2. The self-filled coated silicon-based composite material according to claim 1 , wherein the self-filled coated silicon-based composite material has a particle size D50 of 2-40 μm; the self-filled coated silicon-based composite material has a specific surface area of 0.5-15 m2/g; and
the self-filled coated silicon-based composite material has a porosity of 1-20%.
3. The self-filled coated silicon-based composite material according to claim 1 , wherein the self-filled coated silicon-based composite material has an oxygen content of 0-20%, a carbon content of 20-90%, and a silicon content of 5-90%.

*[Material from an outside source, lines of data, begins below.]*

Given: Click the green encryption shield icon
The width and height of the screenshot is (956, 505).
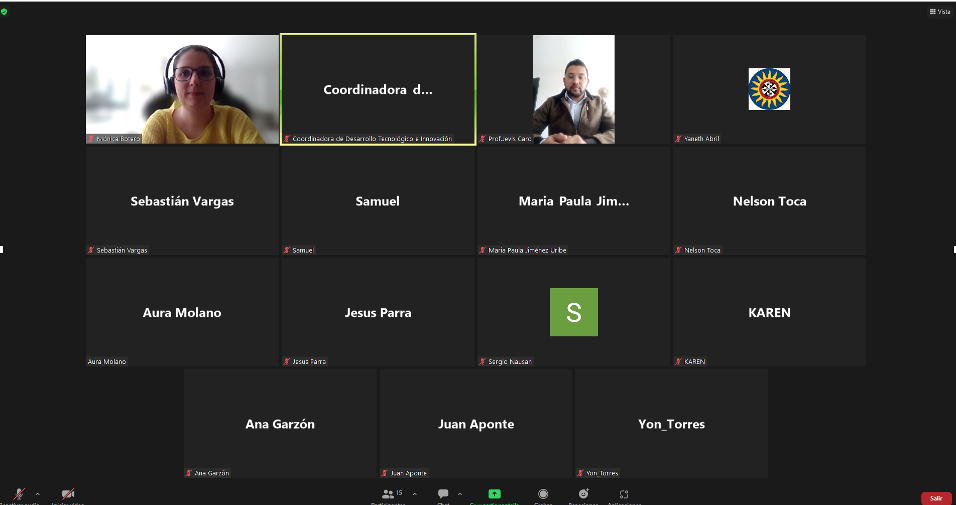Looking at the screenshot, I should 5,11.
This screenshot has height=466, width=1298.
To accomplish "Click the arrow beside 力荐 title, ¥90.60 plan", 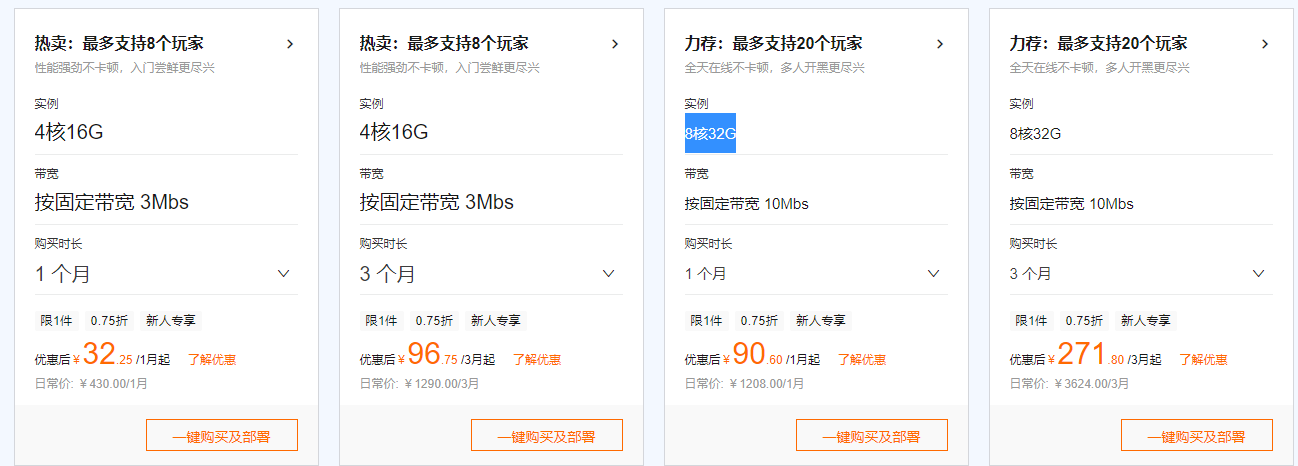I will click(x=940, y=44).
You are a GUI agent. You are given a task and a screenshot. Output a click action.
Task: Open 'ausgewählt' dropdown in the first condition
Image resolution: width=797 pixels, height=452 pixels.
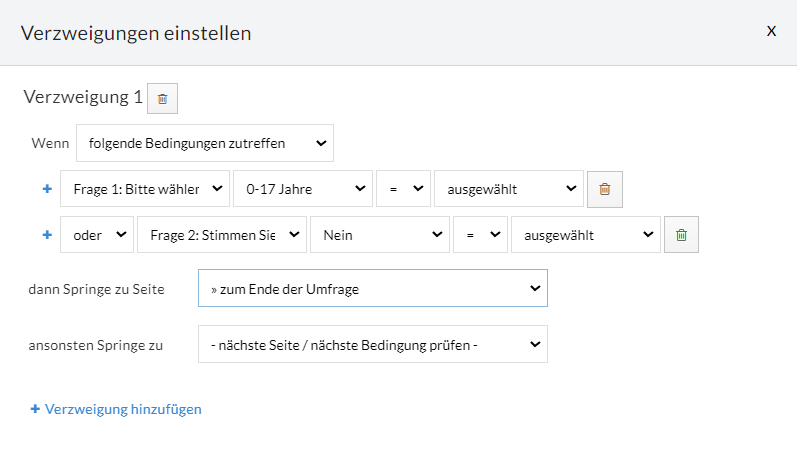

4. The self-filled coated silicon-based composite material according to claim 1 , wherein the nano-silicon material is nano-silicon particles or nano-silicon oxide particles.
5. The self-filled coated silicon-based composite material according to claim 1 , wherein the surface modification material is a carbon modification material and comprises at least one layer with a monolayer thickness of 0.2-1.0 μm.

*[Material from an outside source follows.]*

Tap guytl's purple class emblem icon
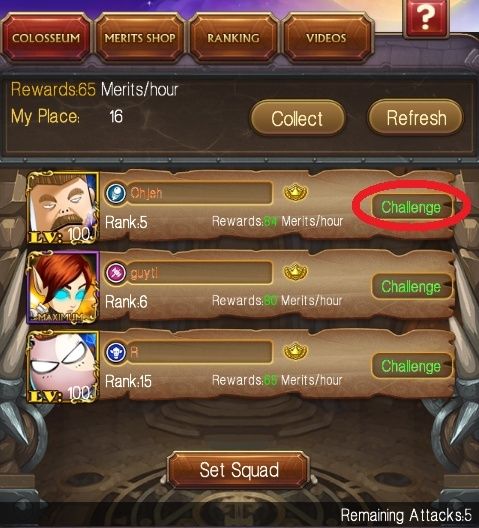Viewport: 479px width, 528px height. (x=115, y=272)
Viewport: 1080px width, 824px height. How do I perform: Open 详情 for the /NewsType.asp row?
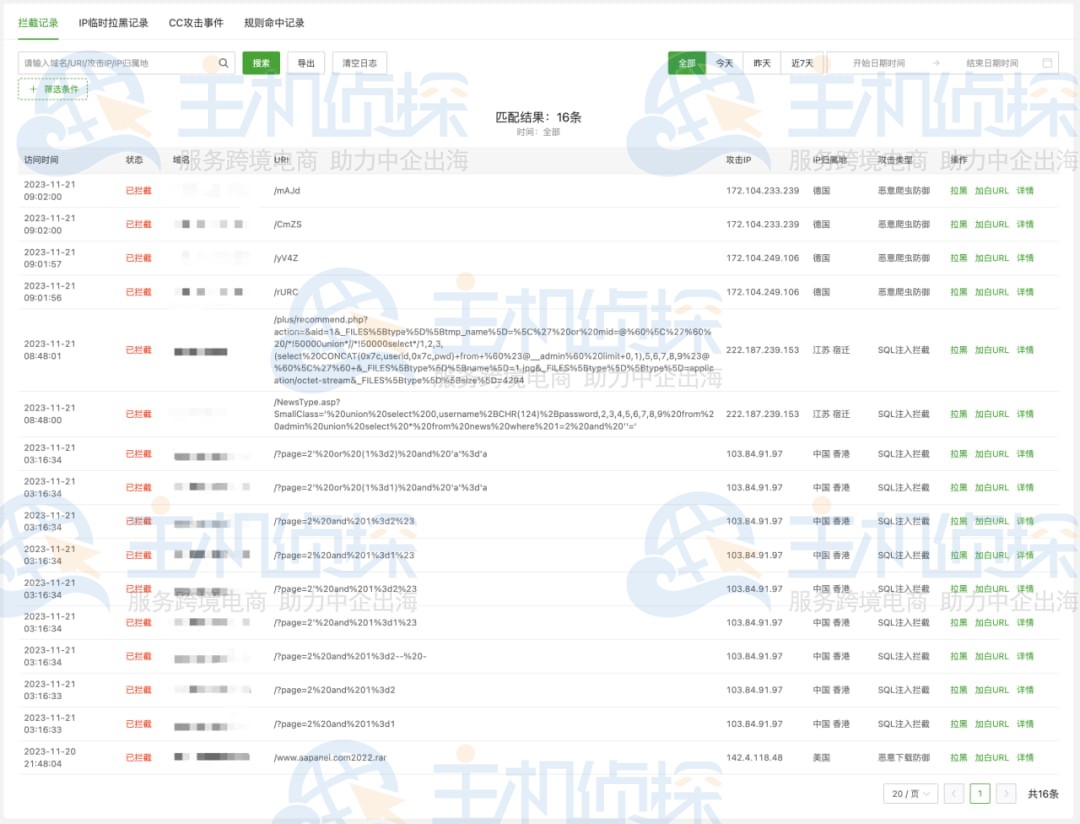pos(1025,414)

6. The self-filled coated silicon-based composite material according to claim 1 , wherein the nano-silicon material is SiOx, x being 0-0.8.
7. The self-filled coated silicon-based composite material according to claim 1 , wherein the nano-silicon material has an oxygen content of 0-31%; and the nano-silicon material has a grain size of 1-40 nm.

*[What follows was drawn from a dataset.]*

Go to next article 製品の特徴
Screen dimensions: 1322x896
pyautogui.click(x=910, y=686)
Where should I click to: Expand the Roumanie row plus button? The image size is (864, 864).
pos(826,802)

8. A method for preparing a self-filled coated silicon-based composite material, comprising the following steps:
S0: evenly mixing and dispersing a nano-silicon material, a dispersant, and a binder in a solvent, and spraying and drying a resultant to prepare a precursor A;
S1: mechanically mixing and mechanically fusing the precursor A and an organic carbon source to prepare a precursor B;
S2: performing high-temperature vacuum/pressurized carbonization on the precursor B to prepare a precursor C;
S3: crushing and sieving the precursor C to prepare a precursor D; and
S4: performing carbon coating thermal treatment on the precursor D to prepare the self-filled coated silicon-based composite material.
9. The method for preparing the self-filled coated silicon-based composite material according to claim 8 , wherein in Step S2, the high-temperature vacuum/pressurized carbonization comprises one or more of vacuum carbonization, hot isostatic pressing, and post-pressurization carbonization.
10. The method for preparing the self-filled coated silicon-based composite material according to claim 8 , wherein the carbon coating thermal treatment comprises static thermal treatment or dynamic thermal treatment.
11. The method for preparing the self-filled coated silicon-based composite material according to claim 10 , wherein the static thermal treatment comprises: placing the precursor D in a chamber furnace, a vacuum furnace, or a roller kiln; heating the precursor D to a temperature of 400-1000° C. at a rate of 1-5° C./min under a protective atmosphere, and preserving the temperature for 0.5-20 h, and naturally cooling to room temperature.
12. The method for preparing the self-filled coated silicon-based composite material according to claim 10 , wherein and the dynamic thermal treatment comprises: placing the precursor D in a rotary furnace, heating the rotary furnace to a temperature of 400-1000° C. at a rate of 1-5° C./min under a protective atmosphere, introducing a gas of organic carbon source at an introduction rate of 0-20.0 L/min, preserving the temperature for 0.5-20 h, and naturally cooling to room temperature.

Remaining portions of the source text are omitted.